• INPUT FOR THIS TASK
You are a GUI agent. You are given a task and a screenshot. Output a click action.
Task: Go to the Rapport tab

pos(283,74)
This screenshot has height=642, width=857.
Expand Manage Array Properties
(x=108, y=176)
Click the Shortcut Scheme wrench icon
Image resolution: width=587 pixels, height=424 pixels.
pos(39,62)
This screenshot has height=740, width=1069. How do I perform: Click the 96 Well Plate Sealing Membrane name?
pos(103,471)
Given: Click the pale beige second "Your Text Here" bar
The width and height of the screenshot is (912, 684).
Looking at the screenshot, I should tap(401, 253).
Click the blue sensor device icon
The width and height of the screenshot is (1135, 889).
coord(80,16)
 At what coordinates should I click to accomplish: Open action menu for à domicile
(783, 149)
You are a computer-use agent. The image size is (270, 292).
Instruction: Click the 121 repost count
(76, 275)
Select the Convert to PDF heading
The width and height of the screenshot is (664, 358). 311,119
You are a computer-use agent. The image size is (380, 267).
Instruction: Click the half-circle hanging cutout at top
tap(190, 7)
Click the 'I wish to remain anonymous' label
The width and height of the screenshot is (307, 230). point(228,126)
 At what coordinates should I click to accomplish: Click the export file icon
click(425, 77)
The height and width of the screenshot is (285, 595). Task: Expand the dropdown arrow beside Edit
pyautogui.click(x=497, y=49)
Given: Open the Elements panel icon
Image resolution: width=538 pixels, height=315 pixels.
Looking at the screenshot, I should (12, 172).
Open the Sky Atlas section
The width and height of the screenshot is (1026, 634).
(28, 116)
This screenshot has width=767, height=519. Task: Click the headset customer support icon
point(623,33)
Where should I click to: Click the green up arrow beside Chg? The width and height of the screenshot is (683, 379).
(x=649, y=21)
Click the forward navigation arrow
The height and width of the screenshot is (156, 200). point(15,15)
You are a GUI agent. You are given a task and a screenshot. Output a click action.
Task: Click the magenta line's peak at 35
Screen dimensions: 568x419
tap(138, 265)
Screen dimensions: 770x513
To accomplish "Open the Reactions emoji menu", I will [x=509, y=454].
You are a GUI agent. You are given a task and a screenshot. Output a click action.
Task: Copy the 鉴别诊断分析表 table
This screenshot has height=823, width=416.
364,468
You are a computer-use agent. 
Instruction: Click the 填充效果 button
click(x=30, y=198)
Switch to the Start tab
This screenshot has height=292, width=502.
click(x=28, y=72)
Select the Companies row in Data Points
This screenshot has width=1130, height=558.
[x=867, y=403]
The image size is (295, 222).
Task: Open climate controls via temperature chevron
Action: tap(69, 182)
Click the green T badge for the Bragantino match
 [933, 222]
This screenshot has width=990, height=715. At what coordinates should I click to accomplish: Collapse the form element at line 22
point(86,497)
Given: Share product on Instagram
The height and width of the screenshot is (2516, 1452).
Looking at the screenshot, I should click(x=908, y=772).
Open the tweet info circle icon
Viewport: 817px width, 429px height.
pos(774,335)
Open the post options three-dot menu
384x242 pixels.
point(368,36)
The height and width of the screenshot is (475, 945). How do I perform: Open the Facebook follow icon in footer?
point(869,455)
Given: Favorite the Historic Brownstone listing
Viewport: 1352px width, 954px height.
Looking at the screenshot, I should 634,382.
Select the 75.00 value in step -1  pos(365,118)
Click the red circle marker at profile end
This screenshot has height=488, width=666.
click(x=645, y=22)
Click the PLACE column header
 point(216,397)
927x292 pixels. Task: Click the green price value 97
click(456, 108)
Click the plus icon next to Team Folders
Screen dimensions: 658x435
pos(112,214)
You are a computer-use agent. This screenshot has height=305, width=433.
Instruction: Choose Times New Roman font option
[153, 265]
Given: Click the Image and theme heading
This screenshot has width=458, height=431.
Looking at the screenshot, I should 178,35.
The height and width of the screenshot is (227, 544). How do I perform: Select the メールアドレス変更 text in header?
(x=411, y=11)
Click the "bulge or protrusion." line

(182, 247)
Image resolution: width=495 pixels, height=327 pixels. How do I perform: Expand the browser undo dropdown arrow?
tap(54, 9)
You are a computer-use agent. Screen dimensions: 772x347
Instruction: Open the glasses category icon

• WORK TASK
The exercise is to copy out every line above that has the word "computer" in it.

• TASK OUTPUT
You are a computer-use agent. The image size is (270, 292).
You are a computer-use agent. The image size is (380, 267).
You are a computer-use agent. 
You are a computer-use agent. This screenshot has height=305, width=433.
You are a computer-use agent. Screen dimensions: 772x347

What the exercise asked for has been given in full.